Un presidente
delincuente
Raymundo Riva
Palacio
Ya no se sabe con
certeza si el presidente Andrés Manuel López Obrador tiene control de su
gobierno, es una anarquía en la cual se desenvuelven sus funcionarios, o es el
arquitecto de una autocracia. Pero el paquete de reformas al sistema de
justicia que llevaron el fiscal general, Alejandro Gertz Manero, y el consejero
jurídico de la Presidencia, Julio Scherer, al Senado la semana pasada, habla
del desaseo con el que este nuevo régimen hace las cosas. El Senado rechazó
aceptarla al argumentar que no había sido consultada dentro del propio
gobierno, lo cual es incorrecto, porque fueron todas las dependencias a las que
se les pidió observaciones y propuestas quienes incumplieron con la solicitud,
salvo la Unidad de Inteligencia Financiera.
Es posible
conjeturar que se buscó un control de daños ante las críticas por la regresión
a las libertades que entrañaba, y que abría la puerta al retorno de un modelo
autoritario, sepultando años de lucha por la democracia, lo que a muchos les
parecerá abstracto, hasta que sufran las arbitrariedades de los excesos del
poder, como sería este el caso. El paquete de reformas, sin embargo, es un
suicidio político -lo que es muy poco probable-, o lo hizo un enemigo del
presidente, porque de aprobarse como lo envió, él mismo violaría varios de sus artículos.
Esta es una
proposición hipotética porque el presidente no puede ser juzgado salvo por
traición a la Patria. Pero como ejercicio para problematizar la reforma y
observar las líneas que se cruzan dentro del gobierno, se pueden plantear las preguntas
si el contenido de la iniciativa aprovechó su desinterés por temas que no
tienen que ver con lo electoral, o es un intento por la centralización del
poder y controlar lo que está, hasta ahora, fuera de su alcance: la libertad de
expresión. Lo que no cabe pensar es que sea ajeno a la iniciativa y a sus tesis
centrales, al haber sido acompañada todo el tiempo por su consejero jurídico,
probablemente el colaborador más cercano que tiene el presidente. Como botones
de muestra:
El artículo 468, fracción V del nuevo Código Penal Nacional, se pide cárcel
para quienes hicieron imputaciones para causar deshonra, descrédito, perjuicio,
o desprecio de alguien. Pero si alguien se ha embarcado en ese tipo de
prácticas de manera cotidiana es el presidente López Obrador, que utiliza las
comparecencias públicas matutinas en Palacio Nacional para denostar, calumniar
y crear las condiciones para el linchamiento, hasta ahora virtual, pero con una
tendencia a que se mude al mundo real.
Estos abusos no deben ser permitidos, pero las democracias los castigan con
sanciones administrativas, como lo establece el Código Penal mexicano de 2007,
y no penales, como quieren ahora modificar, pese a que si quien incurre en
ellos sea quien, como lo estableció la Suprema Corte de Justicia, tendría que
ser más tolerante que todos, el presidente. Aún en este caso, son preferibles
los excesos retóricos del presidente -siempre y cuando no incite al odio, como
sucede frecuentemente-, que socavar la libertad de expresión.
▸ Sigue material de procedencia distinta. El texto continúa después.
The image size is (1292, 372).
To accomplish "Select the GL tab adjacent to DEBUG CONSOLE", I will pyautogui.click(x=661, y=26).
Otro botón que llevaría al presidente a delinquir está en el capítulo que
se refiere a Delitos contra el Orden y la Paz Pública, cuyo artículo 836 señala
que constituye un ataque, “toda manifestación o exposición dolosa hecha públicamente que tenga por
objeto desprestigiar, ridiculizar o destruir las instituciones fundamentales
del país; a las personas físicas o morales”. Nadie podría caber mejor en esa
descripción que López Obrador. A través de difamaciones inició el proceso de
destrucción de los órganos electorales desde la campaña presisdencial de 2006,
cuando clamó la liquidación del actual Instituto Nacional Electoral. Mediante
un rearmado legislativo, a través de las cámaras controladas por él, lo está
logrando, al tiempo que ha colonizado los órganos reguladores autónomos, para
evitar los contrapesos indispensables en una democracia.
La calumnia y la
ridiculización lo acompañan permanentemente, por lo que la Ley Gertz Manero lo
pondría una vez más en el campo de quienes la violan. De cualquier forma, esta
reforma es profundamente inhibitoria y busca la previa censura, rechazada
tajantemente en la Constitución de la Ciudad de México, donde participaron en
su arquitectura varios miembros prominentes del gobierno de López Obrador. Es
decir, aquello que el hoy presidente instruyó a que se legislara, quiere
desmontarse.
La fracción II del
mismo artículo señala como un atentado al orden y la paz pública “la publicación
o propagación de noticias falsas sobre acontecimientos de actualidad, capaces
de perturbar la paz o la tranquilidad de la República o en alguna parte de
ella, o de causar el alza o baja de los precios de las mercancías”. Las
mañaneras caerían invariablemente en este delito. Todos los días, de acuerdo
con los estudios de Spin Taller de Comunicación Política, López Obrador miente
cuando menos cinco veces, y en otra ocasión mencionó negativamente a una
empresa, injustificadamente, que provocó una caída en sus acciones de 5%.
El artículo 838,
vinculado al 836 mencionado previamentre, refiere: “las manifestaciones o
expresiones se considerarán hechas públicamente cuando se hagan o ejecuten en
lugares públicos, o en lugares privados pero de manera que puedan ser
observadas, vistas u oídas por el público”. En este caso, el presidente también
violaría la ley. Por ejemplo, por la forma como se refiere a un columnista como
cocainómano, que alimenta los ataques en su contra de los afines a López
Obrador en las redes sociales.
¿Qué se pretendió
con la Ley Gertz Manero? No se sabe y, a la vez, todo es posible. El talante de
la reforma se va a ver, junto con las intenciones hoy ocultas, cuando
formalmente se presente en el Senado. Ahí se apreciarán las verdaderas
intenciones de López Obrador. O sus omisiones.